Helper script for regret/win/compliance with 95% CIs per λ slice:

```bat
python tools\analysis\lg_summary.py ^
  --input data\rb_clean\eval_results\<latest-compitum-csv>.csv ^
  --lambdas 0.1 1.0 ^
  --bootstrap 1000 ^
  --out-json reports\lg_summary.json ^
  --out-md reports\lg_summary.md
```

Attach `reports/lg_summary.md` to summarize per‑slice results for cs.LG reviewers.

## cs.CL Summary (Per-Task and Routing Mix)

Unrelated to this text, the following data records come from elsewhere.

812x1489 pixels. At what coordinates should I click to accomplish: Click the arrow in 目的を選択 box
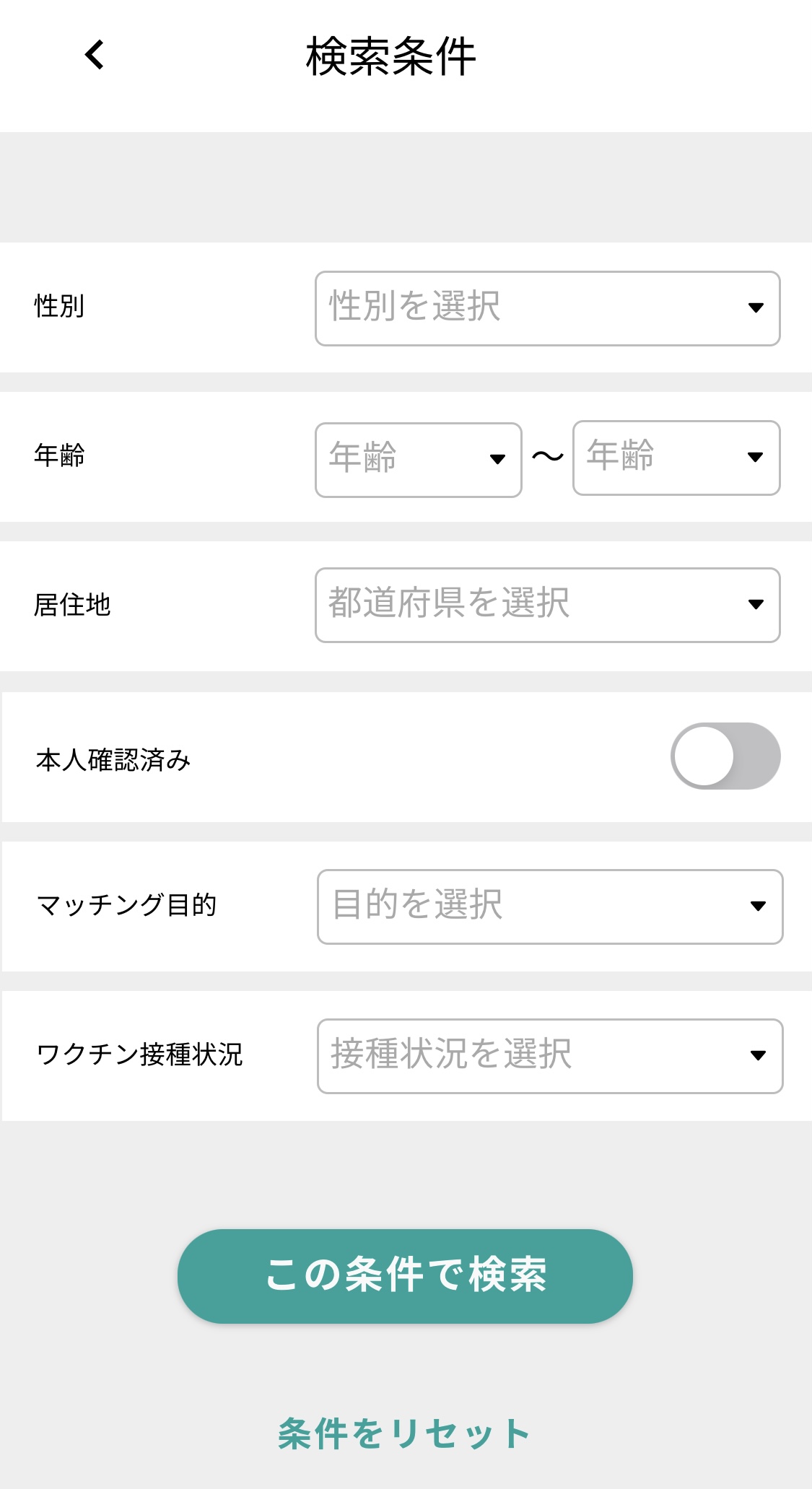[758, 907]
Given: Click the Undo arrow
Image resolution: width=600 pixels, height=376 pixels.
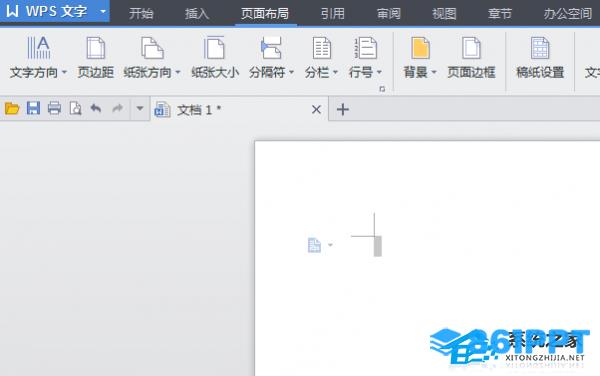Looking at the screenshot, I should 96,109.
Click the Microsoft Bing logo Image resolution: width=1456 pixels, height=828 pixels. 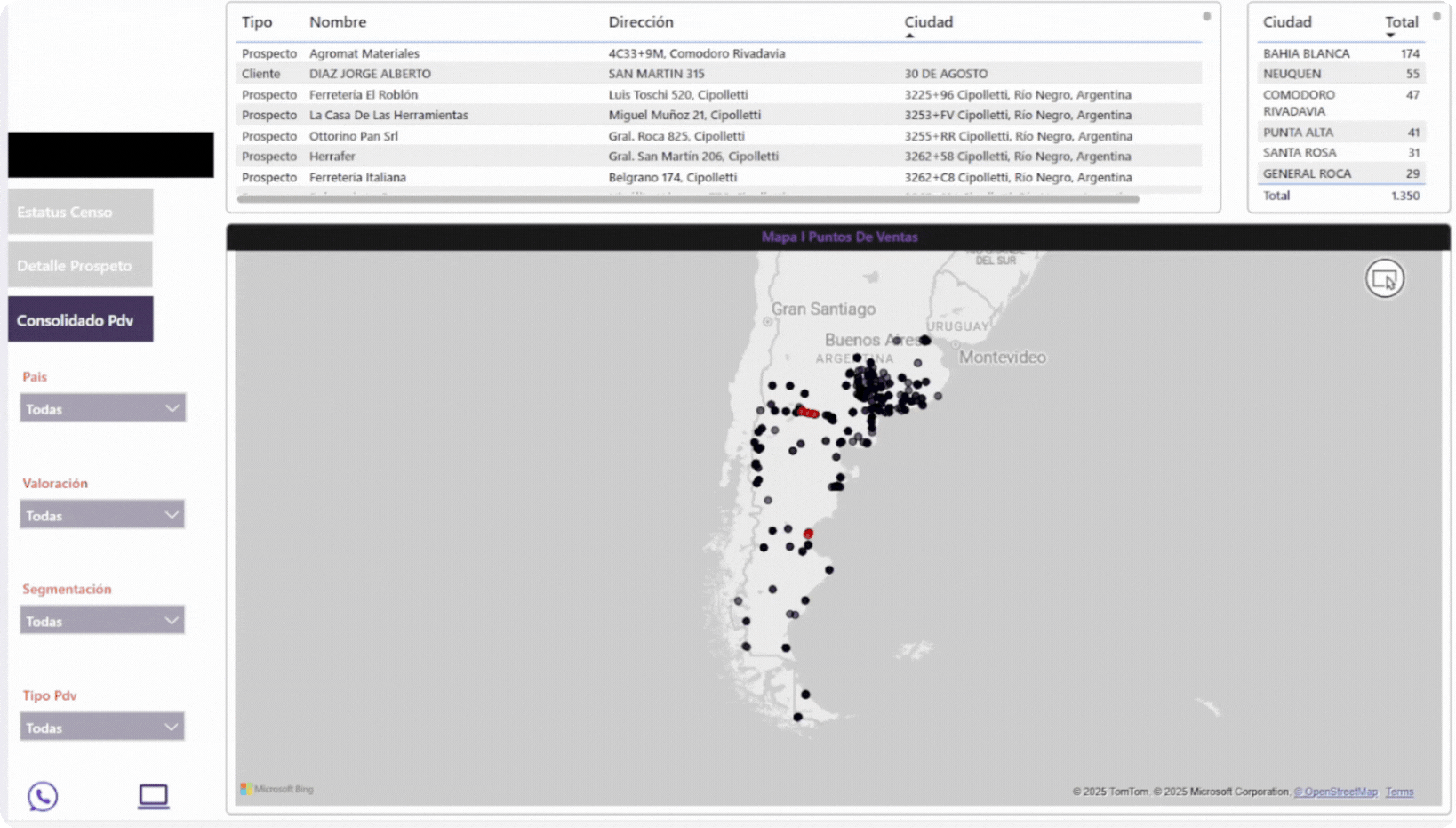click(277, 789)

Helper script for per-task win/boundary rates and routing distribution:

```bat
python tools\analysis\cl_summary.py ^
  --input data\rb_clean\eval_results\<latest-compitum-csv>.csv ^
  --out-json reports\cl_summary.json ^
  --out-md reports\cl_summary.md
```

Attach `reports/cl_summary.md` to summarize per-task behavior and selection distribution for cs.CL reviewers.

## Trust From Regret

- We frame trust as calibrated expectation of low future regret under bounded updates and instantaneous feedback.
- Report together:
  - Fixed‑WTP regret/win‑rate with paired bootstrap CIs.
  - CEI components: deferral quality (AP/AUROC), calibration (Spearman ρ; reliability curve), stability (ρ(shrink, future improvement)), compliance (~100%).
  - Control KPIs: trust‑radius shrink/expand/steady counts; r statistics; shrink→improve correlation.
- Helper scripts: see {doc}`Control-of-Error`, {doc}`Statistical-Notes`, and {doc}`Control-Perspective`.